◆ YOUR GOAL
What you return should match every entry, character for character.

===== EXERCISE INPUTS

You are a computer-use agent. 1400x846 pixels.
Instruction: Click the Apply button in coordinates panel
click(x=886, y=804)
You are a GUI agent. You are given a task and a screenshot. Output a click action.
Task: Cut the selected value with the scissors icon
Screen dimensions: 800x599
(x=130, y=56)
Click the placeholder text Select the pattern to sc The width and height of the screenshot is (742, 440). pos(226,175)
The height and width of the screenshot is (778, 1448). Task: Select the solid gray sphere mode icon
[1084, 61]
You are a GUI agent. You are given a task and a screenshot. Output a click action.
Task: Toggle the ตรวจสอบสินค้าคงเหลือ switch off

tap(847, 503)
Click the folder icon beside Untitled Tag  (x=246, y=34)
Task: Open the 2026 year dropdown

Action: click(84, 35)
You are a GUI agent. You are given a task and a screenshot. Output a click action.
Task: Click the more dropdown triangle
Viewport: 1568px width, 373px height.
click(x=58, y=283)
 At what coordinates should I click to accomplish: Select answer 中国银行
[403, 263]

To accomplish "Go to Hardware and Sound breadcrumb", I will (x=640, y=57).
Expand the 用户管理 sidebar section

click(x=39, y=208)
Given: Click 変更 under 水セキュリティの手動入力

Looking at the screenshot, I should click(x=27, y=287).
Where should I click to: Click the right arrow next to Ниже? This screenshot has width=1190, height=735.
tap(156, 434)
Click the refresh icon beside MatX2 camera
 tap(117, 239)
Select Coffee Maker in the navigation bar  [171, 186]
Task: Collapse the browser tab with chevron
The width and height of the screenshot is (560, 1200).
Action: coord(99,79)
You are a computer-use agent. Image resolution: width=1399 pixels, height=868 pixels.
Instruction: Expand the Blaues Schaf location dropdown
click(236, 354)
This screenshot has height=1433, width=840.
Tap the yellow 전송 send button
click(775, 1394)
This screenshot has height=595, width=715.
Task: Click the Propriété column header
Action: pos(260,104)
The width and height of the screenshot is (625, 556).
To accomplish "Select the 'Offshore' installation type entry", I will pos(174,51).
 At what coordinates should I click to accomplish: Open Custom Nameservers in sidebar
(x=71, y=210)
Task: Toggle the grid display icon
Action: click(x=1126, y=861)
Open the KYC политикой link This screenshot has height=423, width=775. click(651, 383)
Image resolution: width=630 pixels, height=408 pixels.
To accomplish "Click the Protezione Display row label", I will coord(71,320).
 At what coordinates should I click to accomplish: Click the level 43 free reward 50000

==========

◆ TASK RESPONSE
You are a computer-use agent. 1400x846 pixels.
Instruction: Click the Apply button in coordinates panel
click(x=886, y=804)
You are a GUI agent. You are given a task and a screenshot. Output a click action.
Task: Cut the selected value with the scissors icon
Screen dimensions: 800x599
(x=130, y=56)
Click the placeholder text Select the pattern to sc The width and height of the screenshot is (742, 440). pos(226,175)
The height and width of the screenshot is (778, 1448). Task: Select the solid gray sphere mode icon
[1084, 61]
You are a GUI agent. You are given a task and a screenshot. Output a click action.
Task: Toggle the ตรวจสอบสินค้าคงเหลือ switch off

tap(847, 503)
Click the folder icon beside Untitled Tag  (x=246, y=34)
Task: Open the 2026 year dropdown

Action: click(84, 35)
You are a GUI agent. You are given a task and a screenshot. Output a click action.
Task: Click the more dropdown triangle
Viewport: 1568px width, 373px height.
click(x=58, y=283)
 At what coordinates should I click to accomplish: Select answer 中国银行
[403, 263]

To accomplish "Go to Hardware and Sound breadcrumb", I will (x=640, y=57).
Expand the 用户管理 sidebar section

click(x=39, y=208)
Given: Click 変更 under 水セキュリティの手動入力

Looking at the screenshot, I should click(x=27, y=287).
Where should I click to: Click the right arrow next to Ниже? This screenshot has width=1190, height=735.
tap(156, 434)
Click the refresh icon beside MatX2 camera
 tap(117, 239)
Select Coffee Maker in the navigation bar  [171, 186]
Task: Collapse the browser tab with chevron
The width and height of the screenshot is (560, 1200).
Action: coord(99,79)
You are a computer-use agent. Image resolution: width=1399 pixels, height=868 pixels.
Instruction: Expand the Blaues Schaf location dropdown
click(236, 354)
This screenshot has height=1433, width=840.
Tap the yellow 전송 send button
click(775, 1394)
This screenshot has height=595, width=715.
Task: Click the Propriété column header
Action: pos(260,104)
The width and height of the screenshot is (625, 556).
To accomplish "Select the 'Offshore' installation type entry", I will pos(174,51).
 At what coordinates should I click to accomplish: Open Custom Nameservers in sidebar
(x=71, y=210)
Task: Toggle the grid display icon
Action: click(x=1126, y=861)
Open the KYC политикой link This screenshot has height=423, width=775. click(651, 383)
Image resolution: width=630 pixels, height=408 pixels.
To accomplish "Click the Protezione Display row label", I will coord(71,320).
 At what coordinates should I click to accomplish: Click the level 43 free reward 50000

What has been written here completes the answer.